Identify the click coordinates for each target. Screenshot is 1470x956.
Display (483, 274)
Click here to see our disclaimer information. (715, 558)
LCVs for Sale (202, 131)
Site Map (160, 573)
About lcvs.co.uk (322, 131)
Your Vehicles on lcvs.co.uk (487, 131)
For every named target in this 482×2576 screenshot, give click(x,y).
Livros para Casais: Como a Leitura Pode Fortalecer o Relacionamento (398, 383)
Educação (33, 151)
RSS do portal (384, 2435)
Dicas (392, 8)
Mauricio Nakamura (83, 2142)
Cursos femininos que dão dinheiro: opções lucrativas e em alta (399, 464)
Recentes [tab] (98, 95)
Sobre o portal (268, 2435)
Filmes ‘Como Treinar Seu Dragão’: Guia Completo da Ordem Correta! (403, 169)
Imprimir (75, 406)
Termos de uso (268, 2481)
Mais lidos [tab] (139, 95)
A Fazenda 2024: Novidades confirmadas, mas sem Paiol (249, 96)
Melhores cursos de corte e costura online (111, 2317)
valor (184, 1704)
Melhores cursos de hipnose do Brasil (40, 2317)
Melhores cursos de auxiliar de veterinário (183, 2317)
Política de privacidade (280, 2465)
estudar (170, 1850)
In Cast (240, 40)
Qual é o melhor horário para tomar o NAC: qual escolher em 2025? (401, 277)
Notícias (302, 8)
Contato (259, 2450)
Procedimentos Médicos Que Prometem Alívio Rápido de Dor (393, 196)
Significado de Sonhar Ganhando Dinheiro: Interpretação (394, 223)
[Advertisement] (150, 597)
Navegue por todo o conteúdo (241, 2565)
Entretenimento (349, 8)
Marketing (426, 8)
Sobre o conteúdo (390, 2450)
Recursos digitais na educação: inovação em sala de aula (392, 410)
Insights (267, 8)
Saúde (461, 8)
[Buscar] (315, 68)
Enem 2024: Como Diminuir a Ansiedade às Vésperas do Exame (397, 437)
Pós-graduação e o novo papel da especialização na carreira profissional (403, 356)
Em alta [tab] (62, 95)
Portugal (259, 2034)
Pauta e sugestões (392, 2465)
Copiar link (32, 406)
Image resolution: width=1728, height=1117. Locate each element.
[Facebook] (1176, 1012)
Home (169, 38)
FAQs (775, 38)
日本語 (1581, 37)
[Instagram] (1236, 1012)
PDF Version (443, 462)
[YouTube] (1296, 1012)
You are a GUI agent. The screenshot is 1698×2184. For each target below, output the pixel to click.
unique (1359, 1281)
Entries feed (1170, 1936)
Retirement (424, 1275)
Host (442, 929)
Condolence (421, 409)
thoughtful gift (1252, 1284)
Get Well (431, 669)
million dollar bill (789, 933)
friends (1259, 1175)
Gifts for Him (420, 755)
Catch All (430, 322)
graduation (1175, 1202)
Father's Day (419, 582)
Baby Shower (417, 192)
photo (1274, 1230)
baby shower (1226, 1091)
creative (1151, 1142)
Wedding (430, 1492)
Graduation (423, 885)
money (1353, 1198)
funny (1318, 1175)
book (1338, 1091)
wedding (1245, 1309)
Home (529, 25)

◆ Problem description
From the entries above, copy every line containing the word "alta".

◆ Response
Cursos femininos que dão dinheiro: opções lucrativas e em alta (399, 464)
Em alta [tab] (62, 95)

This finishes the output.